Stored items:
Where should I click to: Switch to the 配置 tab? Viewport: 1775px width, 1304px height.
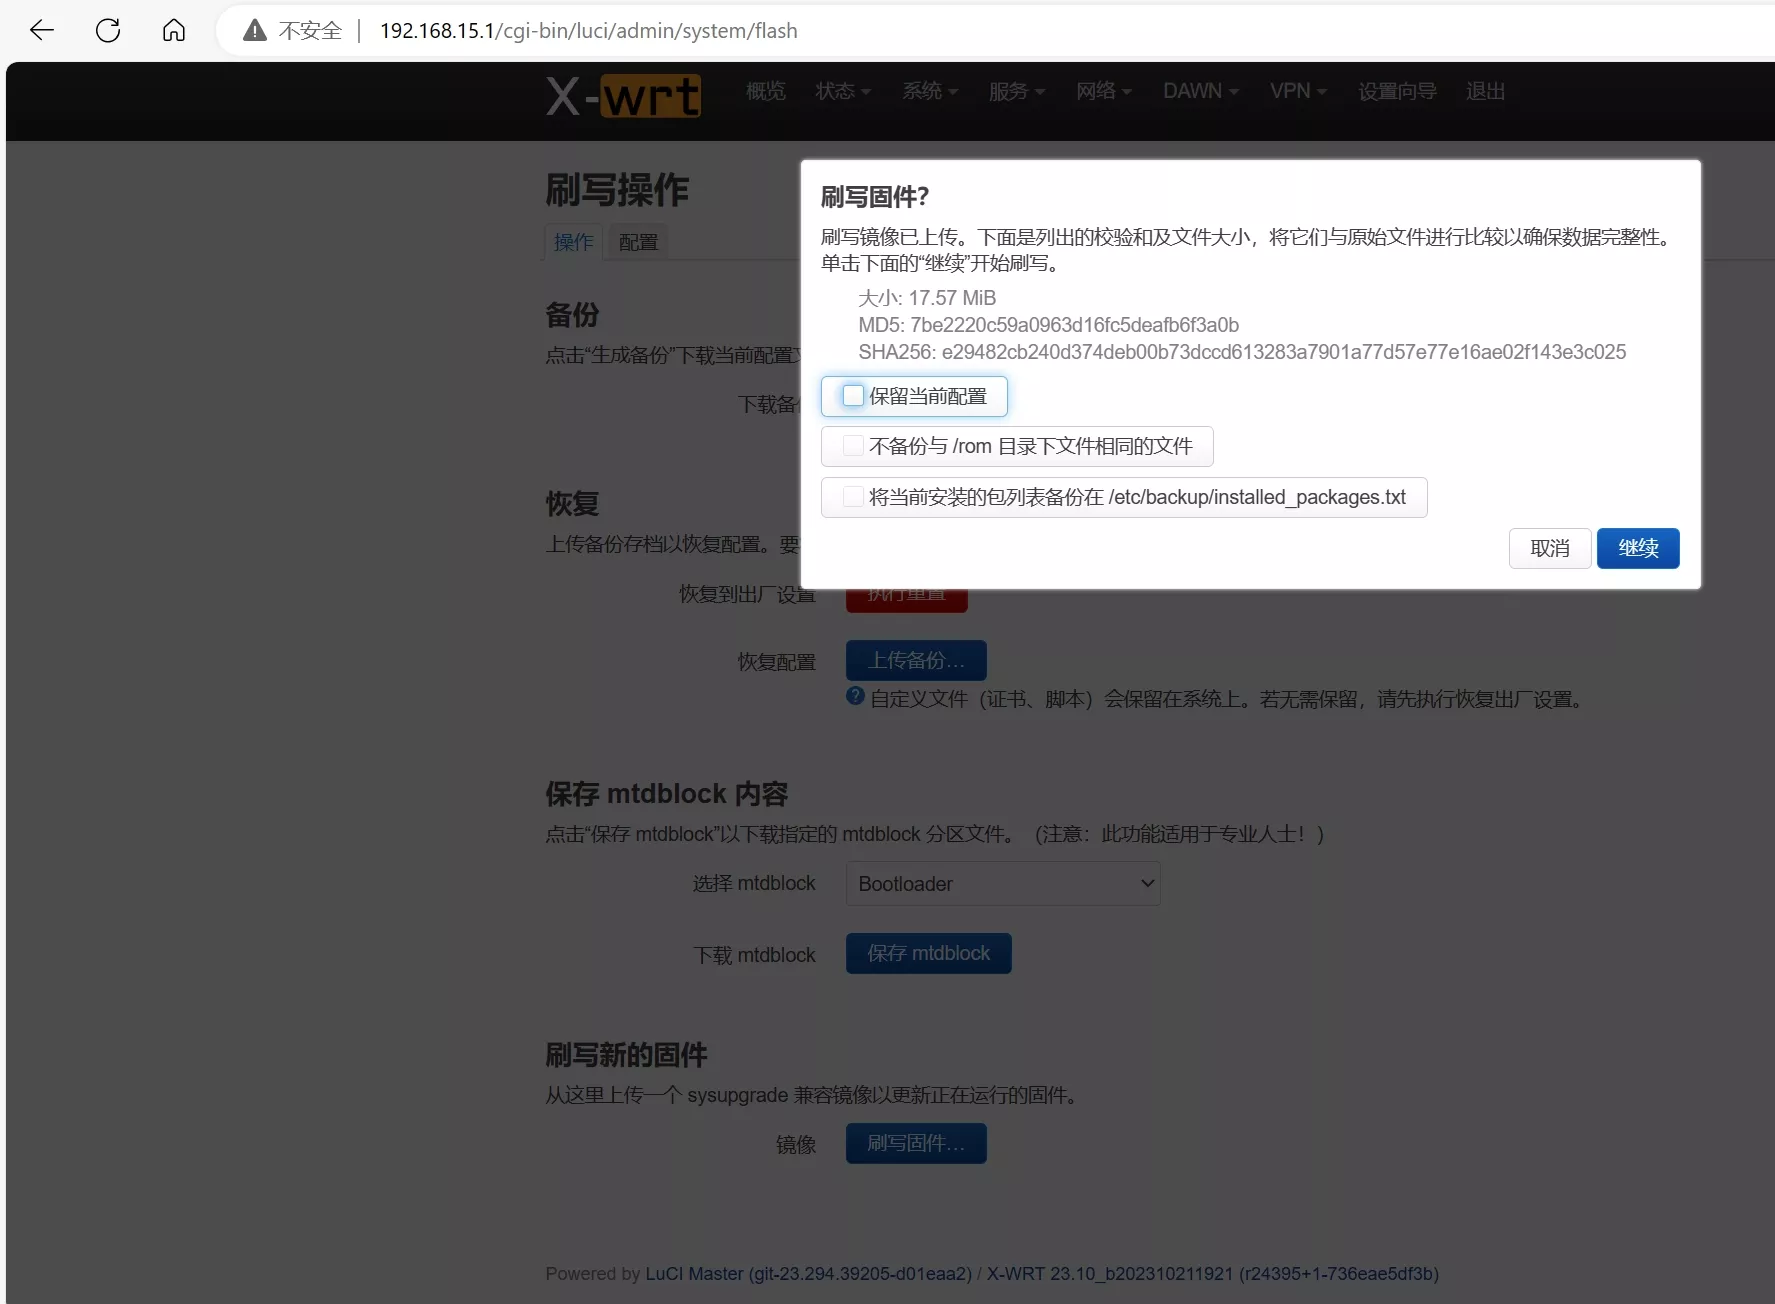coord(637,241)
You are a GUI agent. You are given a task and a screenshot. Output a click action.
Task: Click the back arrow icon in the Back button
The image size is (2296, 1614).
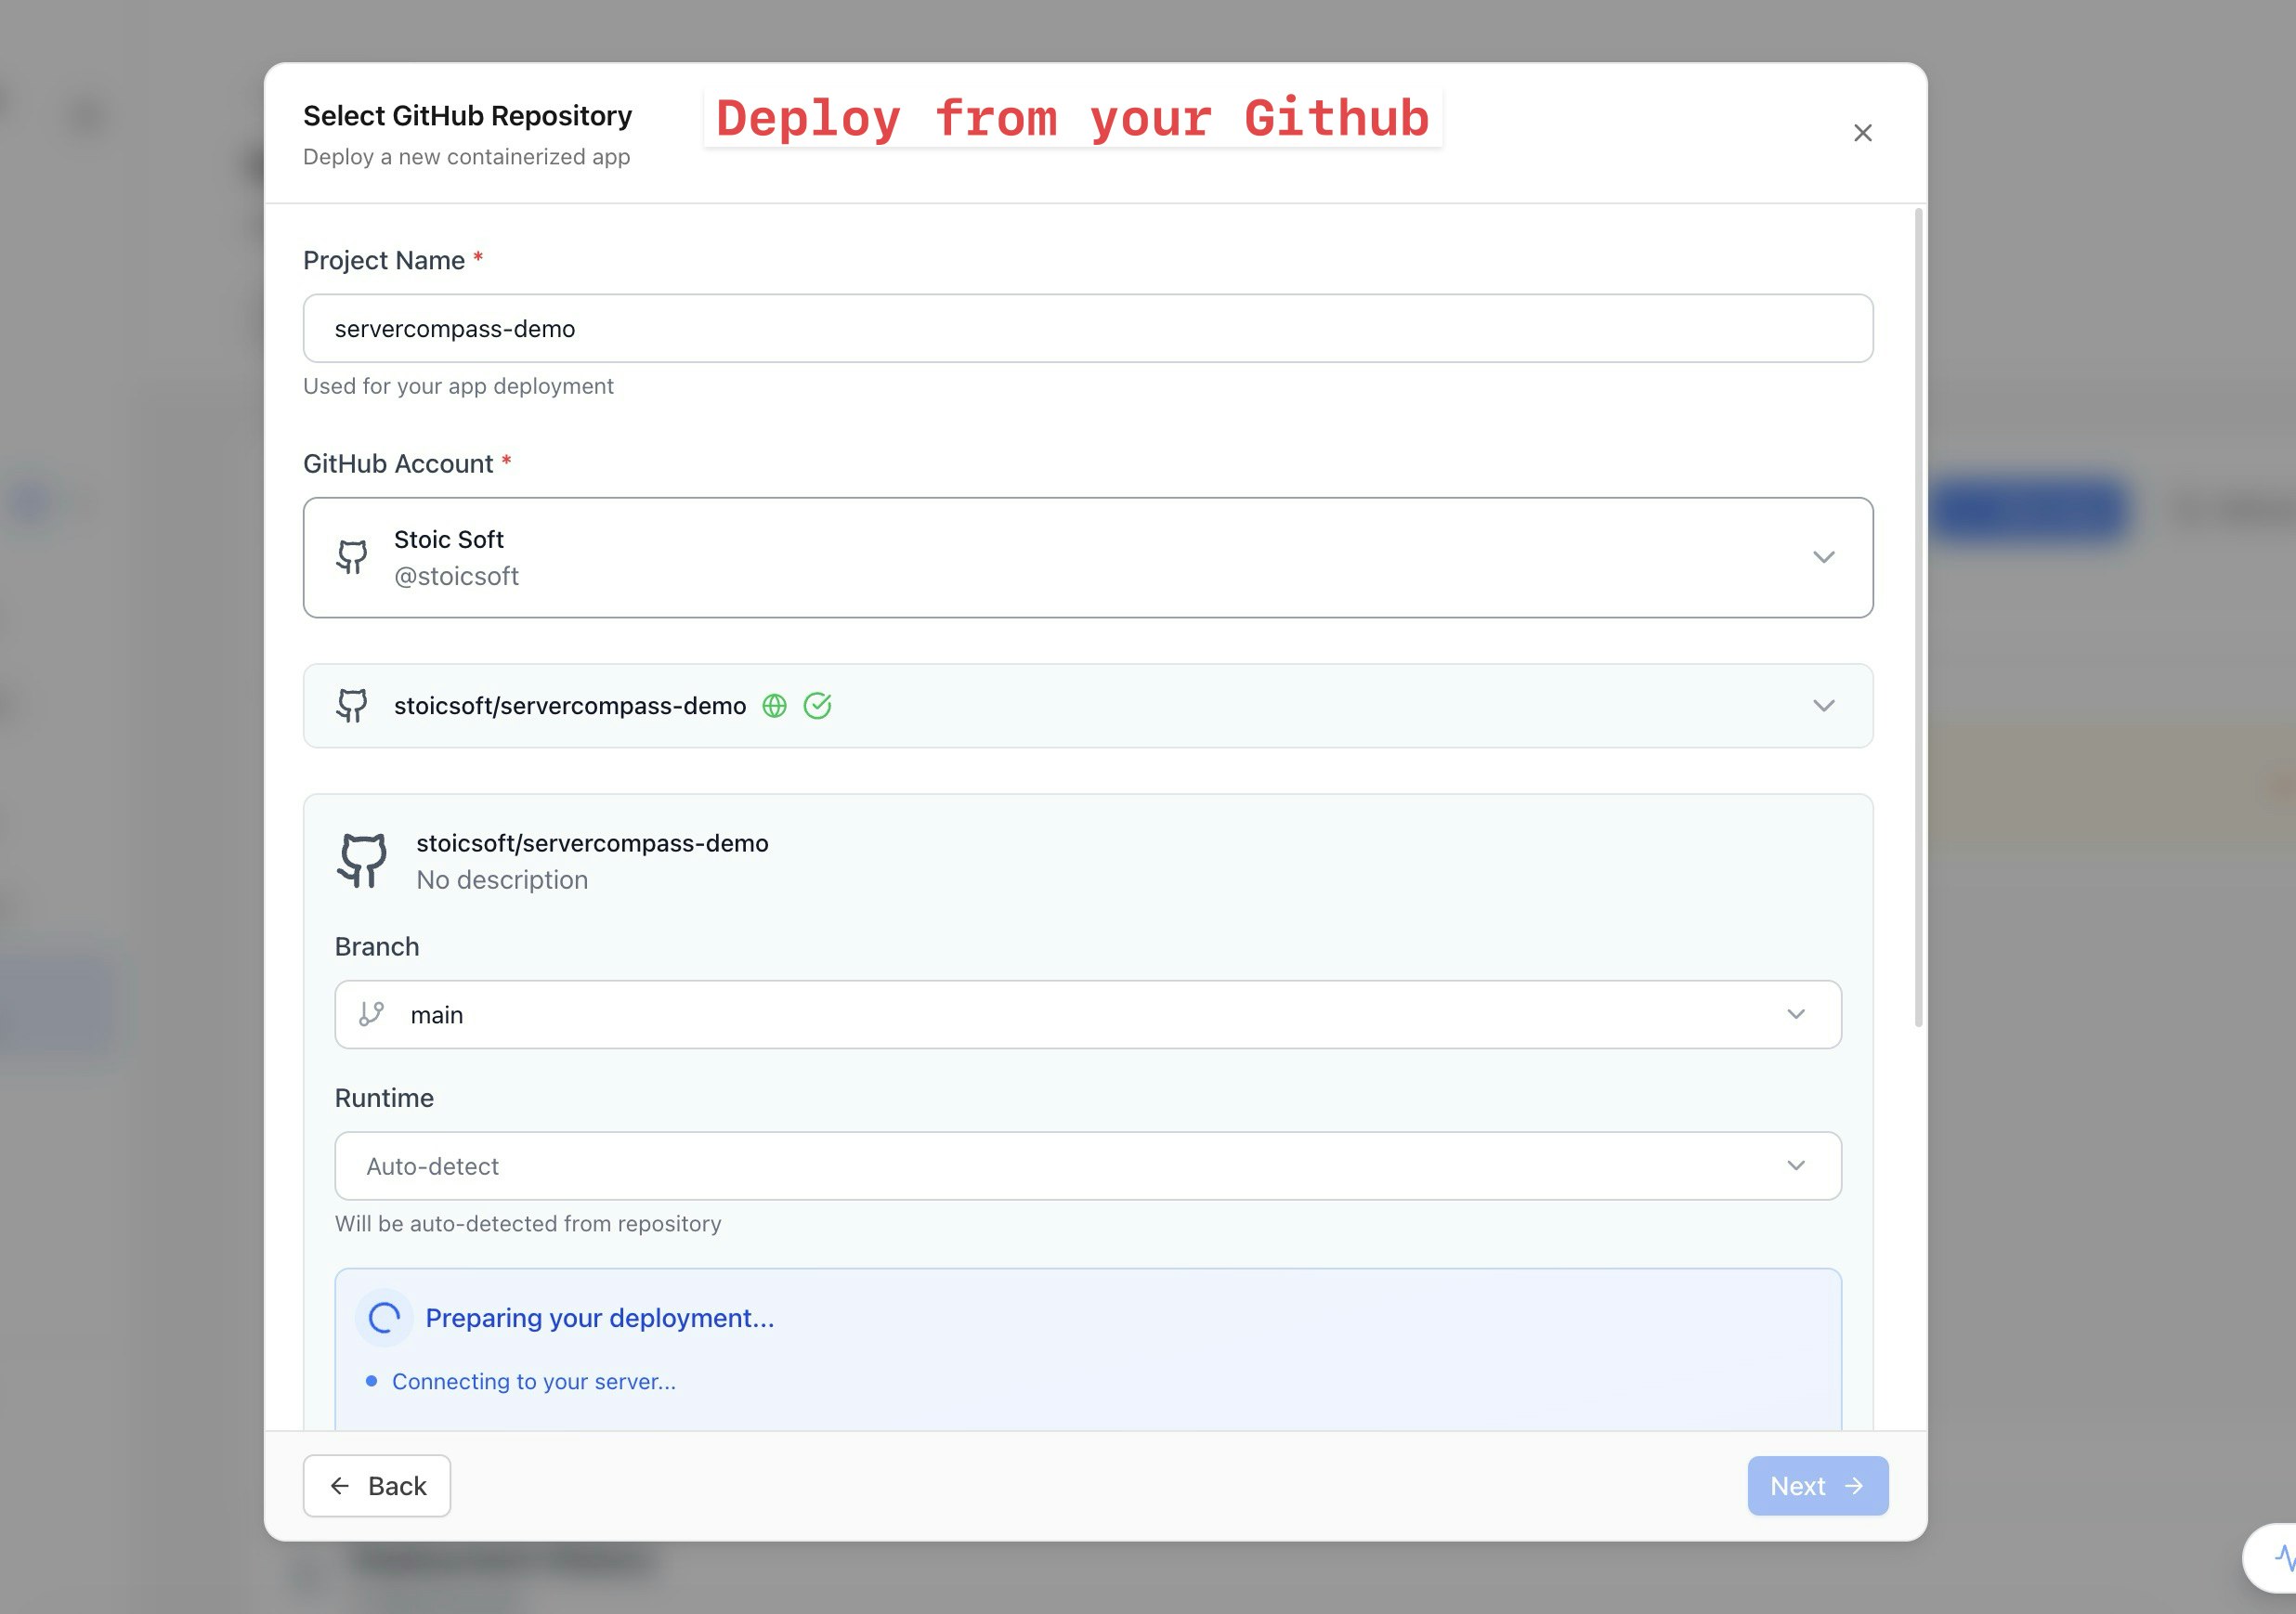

EXERCISE DESCRIPTION:
Omit all pictures and write out, exactly, only the lines from the line containing "You are a GUI" through the last line of the entries above.

EXERCISE OUTPUT:
You are a GUI agent. You are given a task and a screenshot. Output a click action.
Task: Click the back arrow icon in the Back button
The image size is (2296, 1614).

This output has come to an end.